Autumn invites you to enjoy the beach in other, more thoughtful ways than in summer, such as appreciating the sun's sunrises and sunsets or, in company, an activity that is gaining followers, above all, taking advantage of these days of pleasant temperatures on the coast of the area of Barcelona.
In this case, the expectation of the departure of the dol is joined by the solar pillar that can be seen over the sea. It is an atmospheric optical phenomenon in which a vertical beam of light appears to extend above and/or below a light source. If the light comes from the sun (usually when it is near or even below the horizon), the phenomenon is called a solar pillar, as in this case in Gavà.
In addition, there may be an extra prize, as happened this morning, when the Fata Morgana phenomenon was seen again.

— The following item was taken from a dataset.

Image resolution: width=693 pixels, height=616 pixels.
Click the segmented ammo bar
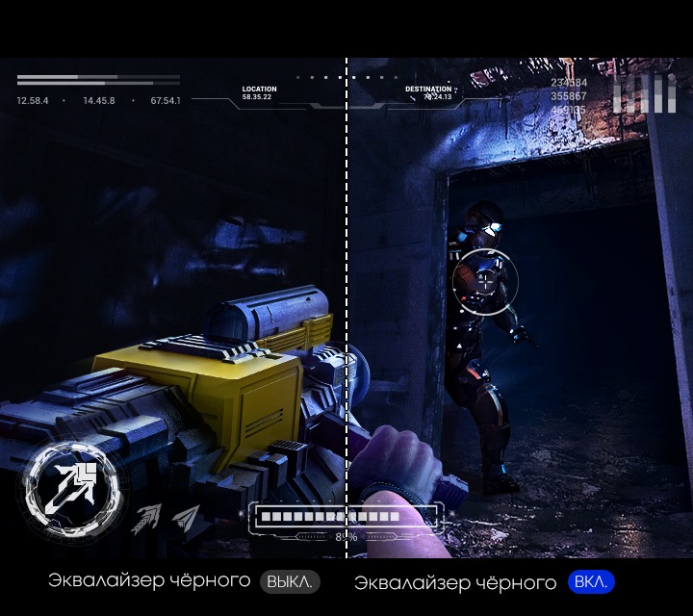pyautogui.click(x=330, y=517)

At dawn, on Gavà beach, its magic could be observed. The image of the flying boat that does not touch the sea has been spectacular, due to this impressive optical effect, which never ceases to surprise.
The Fata Morgana effect is named after the Italian fata Morgana (i.e. fairy Morgana), in reference to King Arthur's half-sister (Morgan le Fay) who, according to legend, was a changeling fairy.
It is a mirage or optical illusion that is due to a temperature inversion. Objects on the horizon, such as islands, cliffs, ships or ice floes, take on a long, elevated appearance, similar to "fairy-tale castles." Or, as in this case the ship seems to "fly".